Give the listing below from the line with "You are a GUI" to the line with "Looking at the screenshot, I should [x=1354, y=896].", both included, as a numbered list with blank lines left out. Leave the pictures out of your answer.

◆ Entries shown:
.....

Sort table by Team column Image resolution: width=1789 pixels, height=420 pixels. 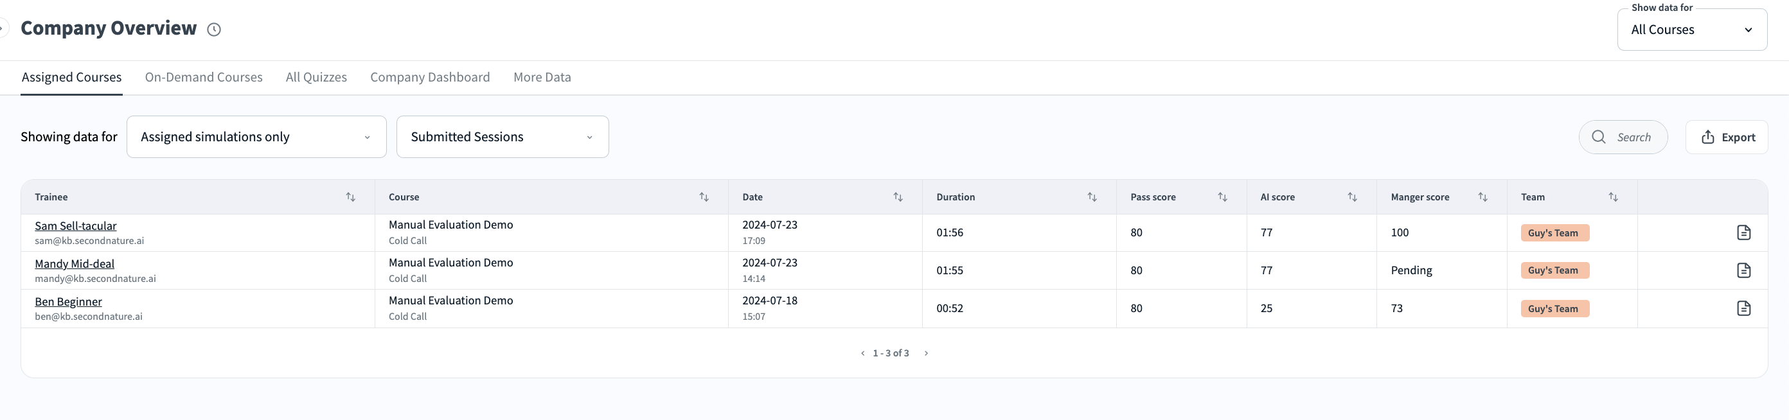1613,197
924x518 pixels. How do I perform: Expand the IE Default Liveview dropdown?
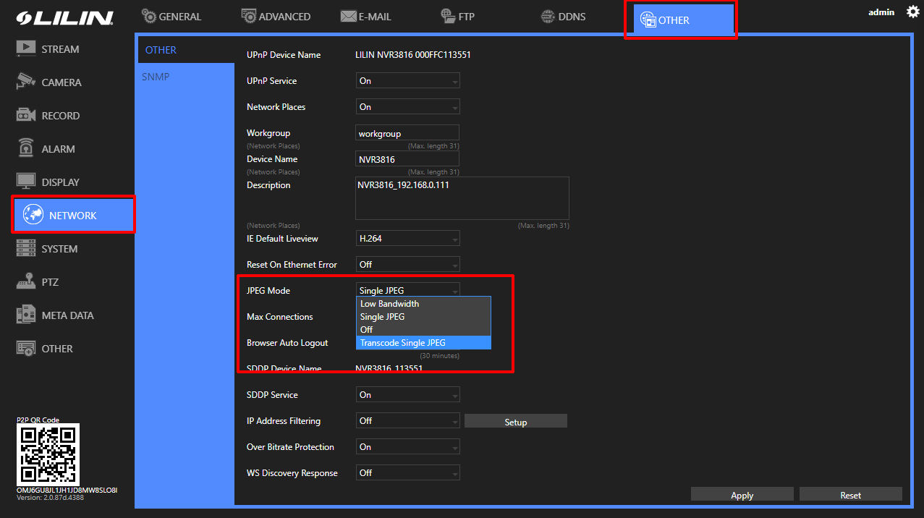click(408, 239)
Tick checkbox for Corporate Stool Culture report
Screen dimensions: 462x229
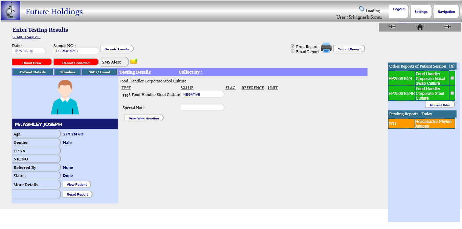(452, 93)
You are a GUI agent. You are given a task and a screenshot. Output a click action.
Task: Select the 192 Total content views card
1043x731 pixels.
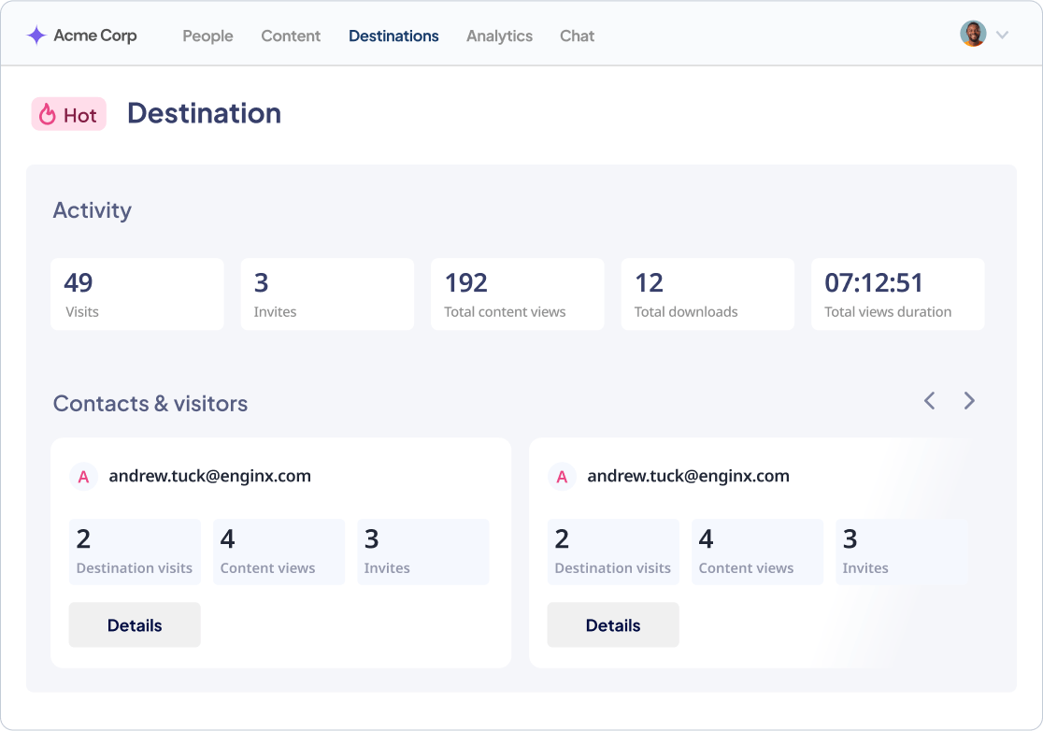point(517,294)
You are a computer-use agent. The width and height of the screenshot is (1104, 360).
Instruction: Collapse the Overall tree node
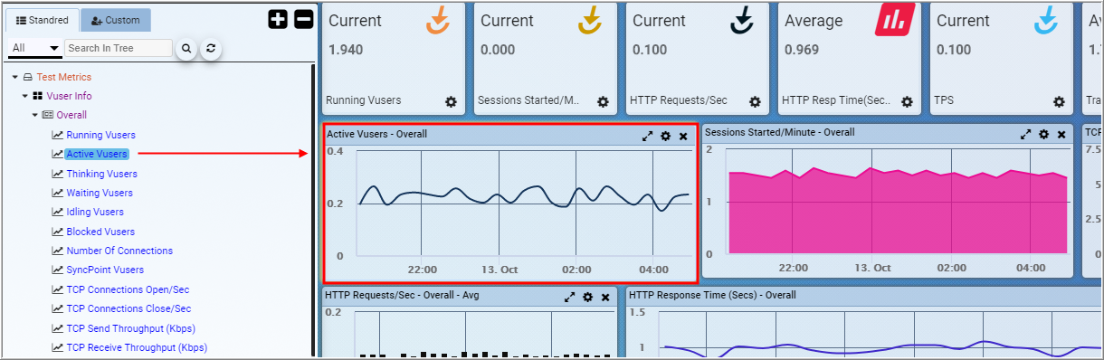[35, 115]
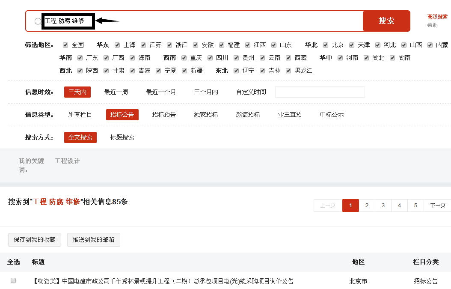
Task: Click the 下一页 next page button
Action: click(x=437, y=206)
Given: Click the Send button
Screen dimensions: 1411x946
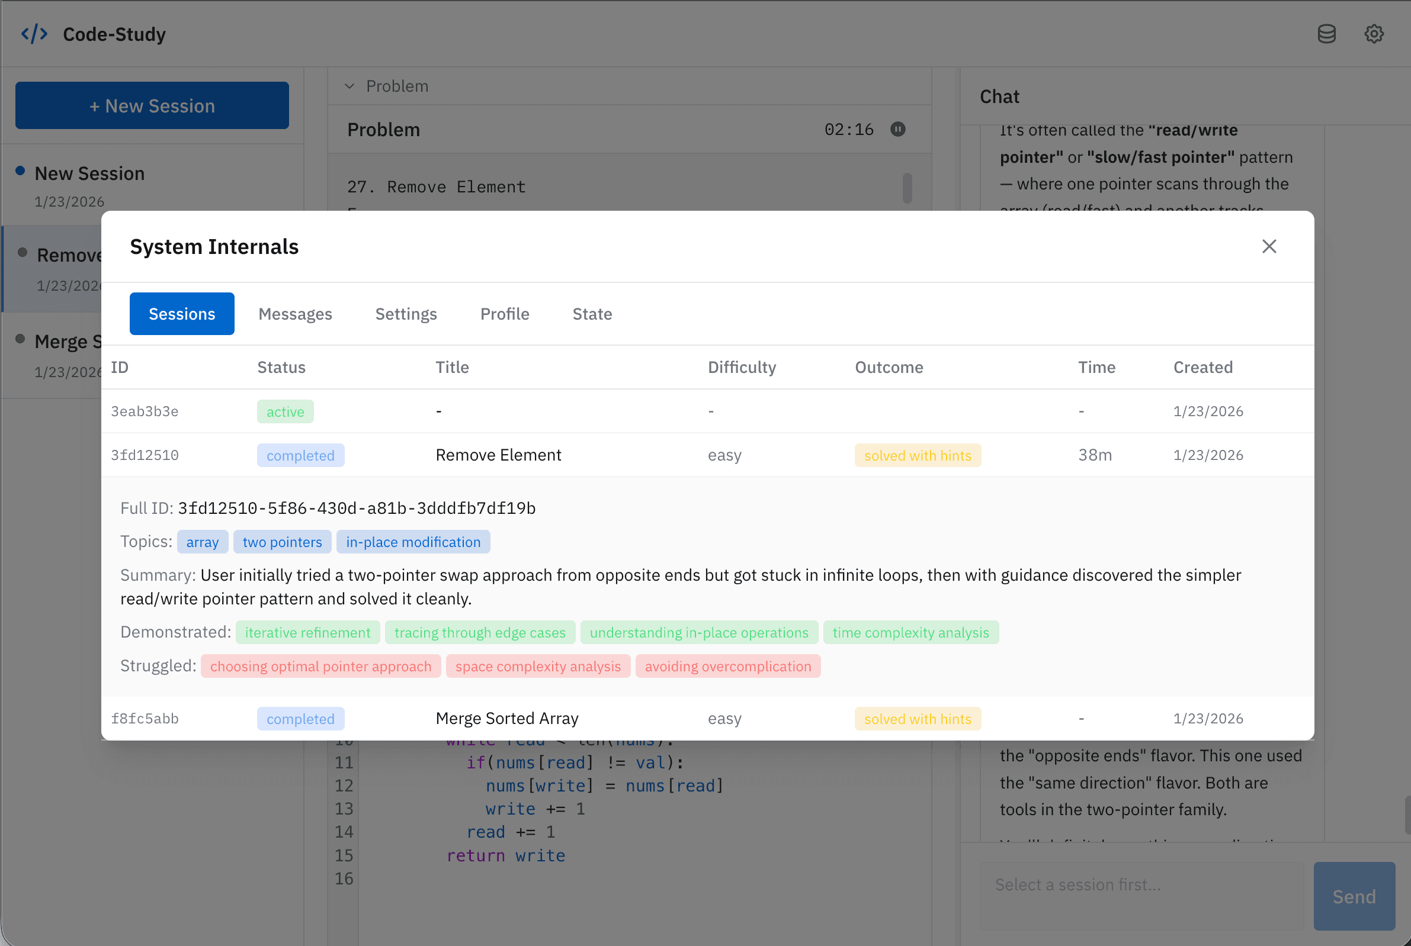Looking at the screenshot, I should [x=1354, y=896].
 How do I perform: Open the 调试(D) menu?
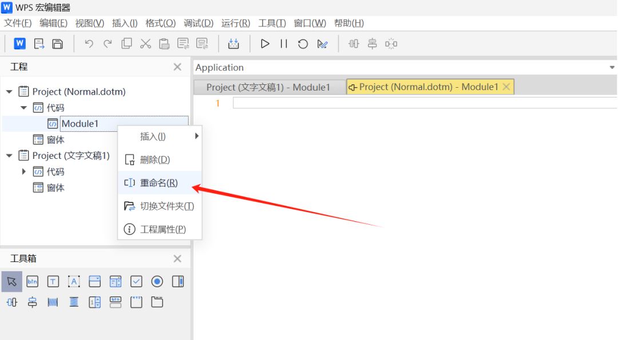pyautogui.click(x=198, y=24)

.....

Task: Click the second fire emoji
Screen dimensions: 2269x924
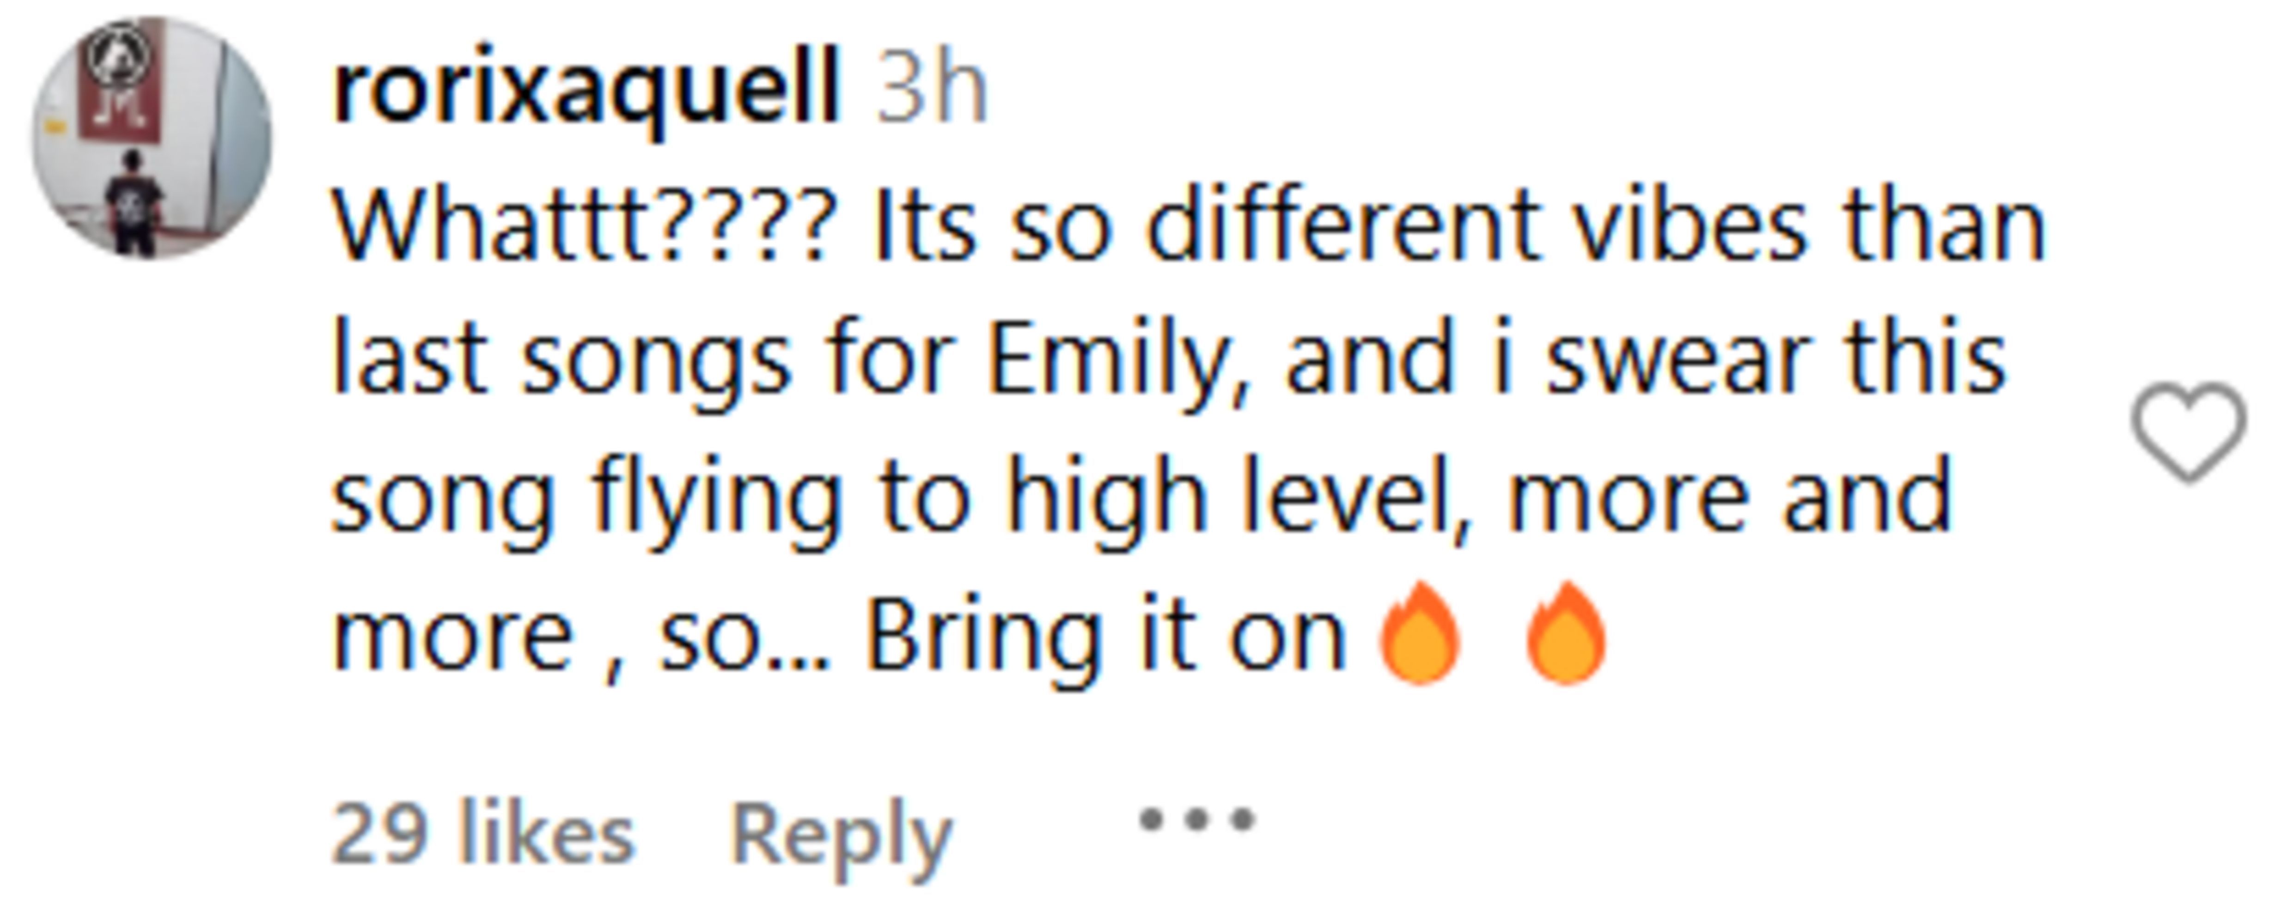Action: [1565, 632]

.....

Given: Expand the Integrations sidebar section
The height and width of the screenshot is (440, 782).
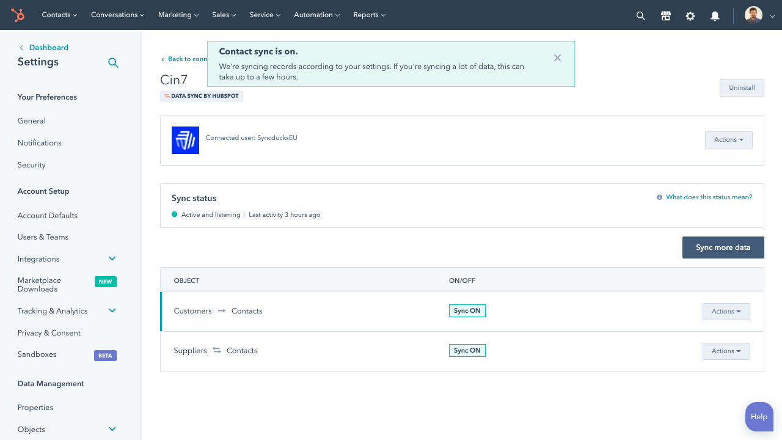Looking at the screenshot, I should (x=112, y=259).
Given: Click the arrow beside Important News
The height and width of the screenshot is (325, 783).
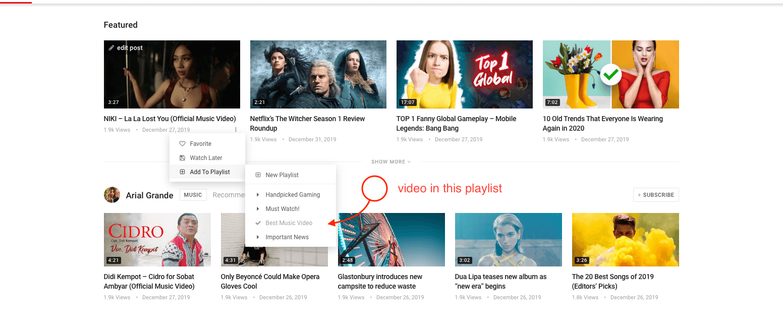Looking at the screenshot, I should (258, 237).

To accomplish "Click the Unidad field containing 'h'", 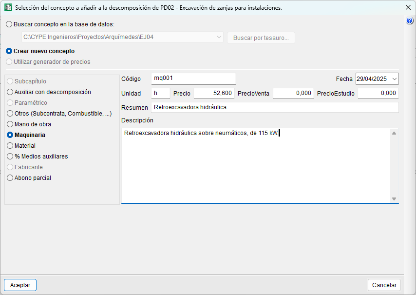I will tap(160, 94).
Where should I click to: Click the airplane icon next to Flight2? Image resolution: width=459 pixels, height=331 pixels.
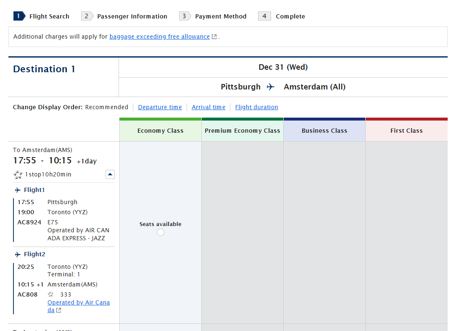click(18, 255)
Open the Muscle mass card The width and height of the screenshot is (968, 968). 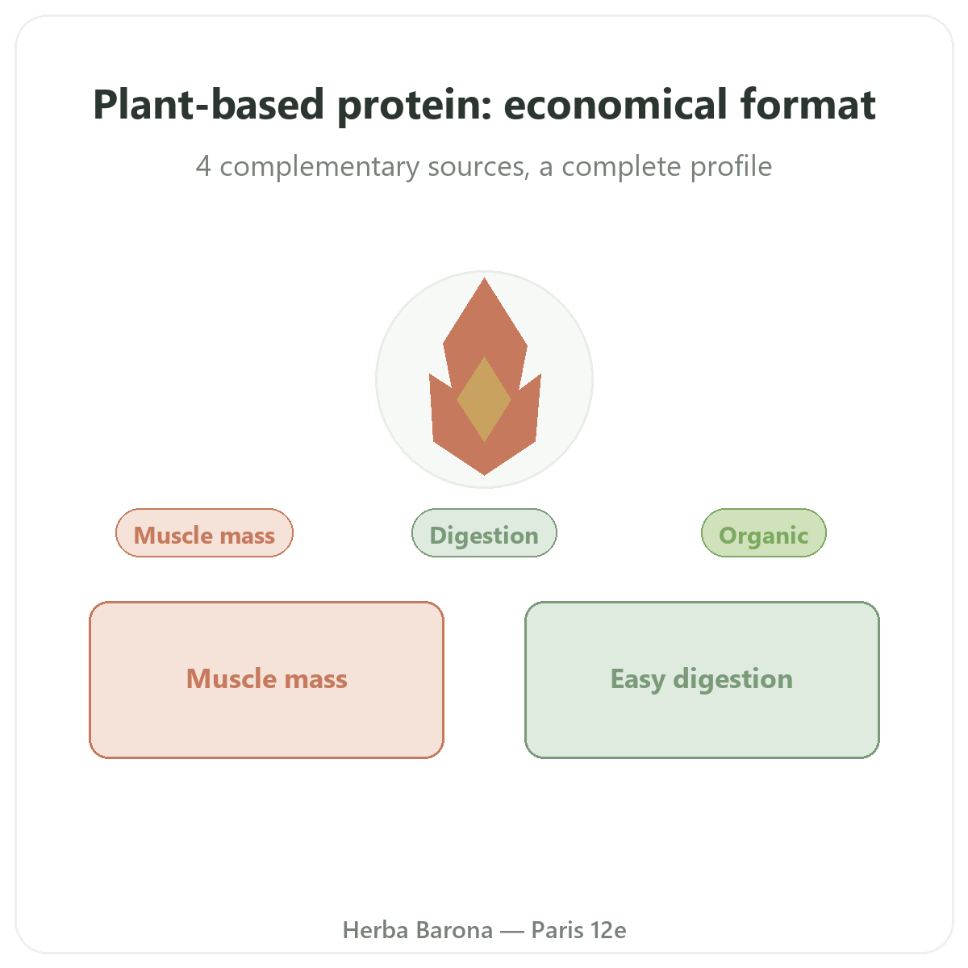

.....

◆ The completed task:
1. You are a GUI agent. You are given a task and a screenshot. Output a click action.
2. Task: Select the 192 Total content views card
3. 1043x731 pixels.
4. point(517,294)
5. You are a computer-use agent. The width and height of the screenshot is (1104, 360).
6. Instruction: Collapse the Overall tree node
7. [35, 115]
8. Task: Click the 下一页 next page button
9. Action: click(x=437, y=206)
10. Given: Click the Send button
11. Screen dimensions: 1411x946
12. Looking at the screenshot, I should [x=1354, y=896].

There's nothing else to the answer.